> [What is needed] Copy, from the entries below, each line in which the string "orange" appears.

Collection entries:
......
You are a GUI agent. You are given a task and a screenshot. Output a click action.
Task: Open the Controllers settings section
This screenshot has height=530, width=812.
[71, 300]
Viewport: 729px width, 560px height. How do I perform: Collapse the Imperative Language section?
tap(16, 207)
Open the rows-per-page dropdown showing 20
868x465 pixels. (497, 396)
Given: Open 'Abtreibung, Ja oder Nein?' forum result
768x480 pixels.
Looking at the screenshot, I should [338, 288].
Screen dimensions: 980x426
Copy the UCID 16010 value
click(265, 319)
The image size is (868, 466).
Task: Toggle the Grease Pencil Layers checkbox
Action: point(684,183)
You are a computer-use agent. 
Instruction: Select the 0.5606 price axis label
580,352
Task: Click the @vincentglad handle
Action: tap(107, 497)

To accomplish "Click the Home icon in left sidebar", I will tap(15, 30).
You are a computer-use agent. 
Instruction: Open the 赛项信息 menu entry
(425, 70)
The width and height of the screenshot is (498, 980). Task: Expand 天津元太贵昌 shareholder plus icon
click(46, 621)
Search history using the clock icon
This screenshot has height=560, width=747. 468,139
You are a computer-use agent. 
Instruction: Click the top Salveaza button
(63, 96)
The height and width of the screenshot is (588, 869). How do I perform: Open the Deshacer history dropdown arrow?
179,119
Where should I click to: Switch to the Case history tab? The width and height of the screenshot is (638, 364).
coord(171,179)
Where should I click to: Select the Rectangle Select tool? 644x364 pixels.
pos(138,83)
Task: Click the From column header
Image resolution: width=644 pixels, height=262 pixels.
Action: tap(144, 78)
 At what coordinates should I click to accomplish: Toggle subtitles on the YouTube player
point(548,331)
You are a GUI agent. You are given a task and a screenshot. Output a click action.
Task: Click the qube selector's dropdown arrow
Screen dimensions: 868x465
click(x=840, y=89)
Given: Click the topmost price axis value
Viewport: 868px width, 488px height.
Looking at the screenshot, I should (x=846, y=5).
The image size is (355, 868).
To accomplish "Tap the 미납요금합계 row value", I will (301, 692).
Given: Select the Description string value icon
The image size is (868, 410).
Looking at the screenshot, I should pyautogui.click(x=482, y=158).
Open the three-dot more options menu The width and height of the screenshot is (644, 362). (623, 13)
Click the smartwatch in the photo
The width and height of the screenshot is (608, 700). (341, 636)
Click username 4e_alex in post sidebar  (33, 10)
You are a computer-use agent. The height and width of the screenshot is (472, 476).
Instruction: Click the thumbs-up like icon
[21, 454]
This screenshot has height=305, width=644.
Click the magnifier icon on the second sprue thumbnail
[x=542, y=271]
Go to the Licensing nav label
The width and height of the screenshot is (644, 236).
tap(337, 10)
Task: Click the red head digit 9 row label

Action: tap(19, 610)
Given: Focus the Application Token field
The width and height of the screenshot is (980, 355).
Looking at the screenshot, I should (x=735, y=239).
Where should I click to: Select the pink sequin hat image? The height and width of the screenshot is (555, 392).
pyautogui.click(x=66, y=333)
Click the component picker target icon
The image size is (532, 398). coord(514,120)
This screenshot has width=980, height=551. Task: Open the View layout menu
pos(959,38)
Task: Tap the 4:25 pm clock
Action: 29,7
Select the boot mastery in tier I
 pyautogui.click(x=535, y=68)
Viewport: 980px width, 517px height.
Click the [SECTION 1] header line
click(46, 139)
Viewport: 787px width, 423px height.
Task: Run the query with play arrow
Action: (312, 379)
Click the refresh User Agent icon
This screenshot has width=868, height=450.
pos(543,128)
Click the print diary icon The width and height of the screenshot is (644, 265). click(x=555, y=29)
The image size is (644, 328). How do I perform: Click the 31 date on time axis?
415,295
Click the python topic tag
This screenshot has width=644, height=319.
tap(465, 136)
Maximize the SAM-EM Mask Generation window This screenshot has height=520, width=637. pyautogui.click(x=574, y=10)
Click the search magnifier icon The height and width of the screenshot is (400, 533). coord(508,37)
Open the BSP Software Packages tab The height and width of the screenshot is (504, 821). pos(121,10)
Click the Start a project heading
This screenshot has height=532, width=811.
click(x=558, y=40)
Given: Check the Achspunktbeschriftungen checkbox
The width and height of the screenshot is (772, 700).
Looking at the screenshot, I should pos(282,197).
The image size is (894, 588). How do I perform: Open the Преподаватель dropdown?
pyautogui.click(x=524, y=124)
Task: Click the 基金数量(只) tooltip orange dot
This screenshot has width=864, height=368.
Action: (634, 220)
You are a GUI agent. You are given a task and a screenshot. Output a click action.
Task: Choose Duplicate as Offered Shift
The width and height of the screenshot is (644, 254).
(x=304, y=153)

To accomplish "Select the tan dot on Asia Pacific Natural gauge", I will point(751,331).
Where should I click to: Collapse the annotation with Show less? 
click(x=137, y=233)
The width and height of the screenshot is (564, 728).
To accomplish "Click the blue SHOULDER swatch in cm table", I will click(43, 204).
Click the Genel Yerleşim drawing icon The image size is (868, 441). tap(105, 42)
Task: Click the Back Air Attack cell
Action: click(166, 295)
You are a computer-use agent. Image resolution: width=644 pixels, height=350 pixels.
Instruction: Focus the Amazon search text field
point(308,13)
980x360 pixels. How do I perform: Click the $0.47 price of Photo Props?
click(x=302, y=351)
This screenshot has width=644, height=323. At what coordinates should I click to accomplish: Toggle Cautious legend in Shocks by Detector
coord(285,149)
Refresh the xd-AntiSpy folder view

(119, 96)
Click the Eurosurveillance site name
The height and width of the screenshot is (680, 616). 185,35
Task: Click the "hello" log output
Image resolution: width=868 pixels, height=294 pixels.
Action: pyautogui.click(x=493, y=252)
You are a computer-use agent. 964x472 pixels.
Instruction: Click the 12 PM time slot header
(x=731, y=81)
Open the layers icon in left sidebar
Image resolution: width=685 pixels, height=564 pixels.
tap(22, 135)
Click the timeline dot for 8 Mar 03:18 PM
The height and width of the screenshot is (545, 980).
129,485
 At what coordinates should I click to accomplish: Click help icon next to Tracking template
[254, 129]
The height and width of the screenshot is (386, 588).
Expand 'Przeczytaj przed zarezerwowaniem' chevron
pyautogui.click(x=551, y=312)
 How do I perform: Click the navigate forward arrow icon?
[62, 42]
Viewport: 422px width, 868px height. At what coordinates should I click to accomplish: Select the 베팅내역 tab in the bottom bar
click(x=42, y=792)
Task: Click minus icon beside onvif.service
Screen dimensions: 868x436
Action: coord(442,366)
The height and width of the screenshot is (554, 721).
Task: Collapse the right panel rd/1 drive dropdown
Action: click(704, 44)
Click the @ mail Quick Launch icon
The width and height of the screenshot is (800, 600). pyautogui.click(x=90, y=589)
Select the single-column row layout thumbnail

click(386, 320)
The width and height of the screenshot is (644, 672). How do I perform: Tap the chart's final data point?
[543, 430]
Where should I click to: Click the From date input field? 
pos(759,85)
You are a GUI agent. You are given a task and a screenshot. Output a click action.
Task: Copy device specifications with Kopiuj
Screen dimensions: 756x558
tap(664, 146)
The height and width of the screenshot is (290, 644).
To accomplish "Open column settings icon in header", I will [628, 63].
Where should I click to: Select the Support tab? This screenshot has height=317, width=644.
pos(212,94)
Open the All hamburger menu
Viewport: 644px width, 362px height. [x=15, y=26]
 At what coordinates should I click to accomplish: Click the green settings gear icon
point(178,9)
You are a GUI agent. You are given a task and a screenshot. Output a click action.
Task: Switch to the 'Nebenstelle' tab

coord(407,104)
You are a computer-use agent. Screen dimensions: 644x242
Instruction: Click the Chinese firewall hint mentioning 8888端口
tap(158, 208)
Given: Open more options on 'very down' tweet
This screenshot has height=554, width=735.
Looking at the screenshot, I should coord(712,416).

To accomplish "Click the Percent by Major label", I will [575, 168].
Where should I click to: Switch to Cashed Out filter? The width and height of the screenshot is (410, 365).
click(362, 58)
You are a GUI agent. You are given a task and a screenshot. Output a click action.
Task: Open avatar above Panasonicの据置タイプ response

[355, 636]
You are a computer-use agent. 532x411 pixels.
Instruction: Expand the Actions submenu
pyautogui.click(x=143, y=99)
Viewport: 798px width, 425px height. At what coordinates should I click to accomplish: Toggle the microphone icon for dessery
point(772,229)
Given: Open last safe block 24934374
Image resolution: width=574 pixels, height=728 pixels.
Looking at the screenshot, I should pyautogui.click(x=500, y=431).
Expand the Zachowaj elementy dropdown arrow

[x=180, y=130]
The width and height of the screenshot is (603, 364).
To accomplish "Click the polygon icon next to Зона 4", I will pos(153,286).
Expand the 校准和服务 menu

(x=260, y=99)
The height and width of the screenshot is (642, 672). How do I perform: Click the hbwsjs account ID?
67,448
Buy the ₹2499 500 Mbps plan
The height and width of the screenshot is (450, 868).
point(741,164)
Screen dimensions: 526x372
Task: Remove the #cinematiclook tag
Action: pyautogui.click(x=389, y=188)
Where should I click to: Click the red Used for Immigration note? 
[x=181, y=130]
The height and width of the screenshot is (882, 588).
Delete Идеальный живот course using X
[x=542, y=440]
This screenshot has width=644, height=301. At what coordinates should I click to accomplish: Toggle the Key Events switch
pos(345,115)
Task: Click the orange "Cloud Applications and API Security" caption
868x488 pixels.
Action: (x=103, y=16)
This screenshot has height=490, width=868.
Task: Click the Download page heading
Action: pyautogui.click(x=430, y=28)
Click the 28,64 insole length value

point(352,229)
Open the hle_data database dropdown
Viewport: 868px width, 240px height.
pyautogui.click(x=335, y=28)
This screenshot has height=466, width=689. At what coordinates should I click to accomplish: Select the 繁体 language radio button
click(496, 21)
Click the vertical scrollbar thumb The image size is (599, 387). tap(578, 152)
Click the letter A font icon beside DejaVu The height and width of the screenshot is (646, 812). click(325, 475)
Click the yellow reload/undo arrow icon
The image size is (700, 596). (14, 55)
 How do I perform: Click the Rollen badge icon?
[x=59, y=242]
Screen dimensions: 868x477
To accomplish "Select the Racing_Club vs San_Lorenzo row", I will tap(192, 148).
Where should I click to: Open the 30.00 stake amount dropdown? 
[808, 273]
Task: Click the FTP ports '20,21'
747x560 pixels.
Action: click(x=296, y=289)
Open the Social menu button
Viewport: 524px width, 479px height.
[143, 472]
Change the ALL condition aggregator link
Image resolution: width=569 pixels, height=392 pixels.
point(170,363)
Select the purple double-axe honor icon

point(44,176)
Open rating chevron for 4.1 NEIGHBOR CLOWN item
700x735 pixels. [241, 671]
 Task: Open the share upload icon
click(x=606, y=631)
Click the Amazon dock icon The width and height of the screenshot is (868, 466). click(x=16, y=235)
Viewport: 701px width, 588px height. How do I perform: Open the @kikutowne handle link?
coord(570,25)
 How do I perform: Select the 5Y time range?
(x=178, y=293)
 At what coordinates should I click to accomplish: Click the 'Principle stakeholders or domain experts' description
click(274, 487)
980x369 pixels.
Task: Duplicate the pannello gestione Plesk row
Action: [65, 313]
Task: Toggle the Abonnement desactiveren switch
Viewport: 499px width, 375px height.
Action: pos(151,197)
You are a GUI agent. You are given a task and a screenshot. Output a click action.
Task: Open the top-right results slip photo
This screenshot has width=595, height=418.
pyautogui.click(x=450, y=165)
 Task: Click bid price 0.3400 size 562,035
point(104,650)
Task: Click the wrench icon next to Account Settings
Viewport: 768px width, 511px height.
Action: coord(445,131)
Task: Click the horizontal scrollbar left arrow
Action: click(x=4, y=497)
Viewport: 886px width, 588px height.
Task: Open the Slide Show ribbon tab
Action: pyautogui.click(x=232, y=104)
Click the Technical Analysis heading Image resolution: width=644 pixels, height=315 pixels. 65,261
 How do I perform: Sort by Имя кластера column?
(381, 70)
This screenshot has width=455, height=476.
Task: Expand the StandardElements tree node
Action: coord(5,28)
......
> [Exercise solution]
Task: Click the 基金数量(只) tooltip orange dot
Task: Click the orange "Cloud Applications and API Security" caption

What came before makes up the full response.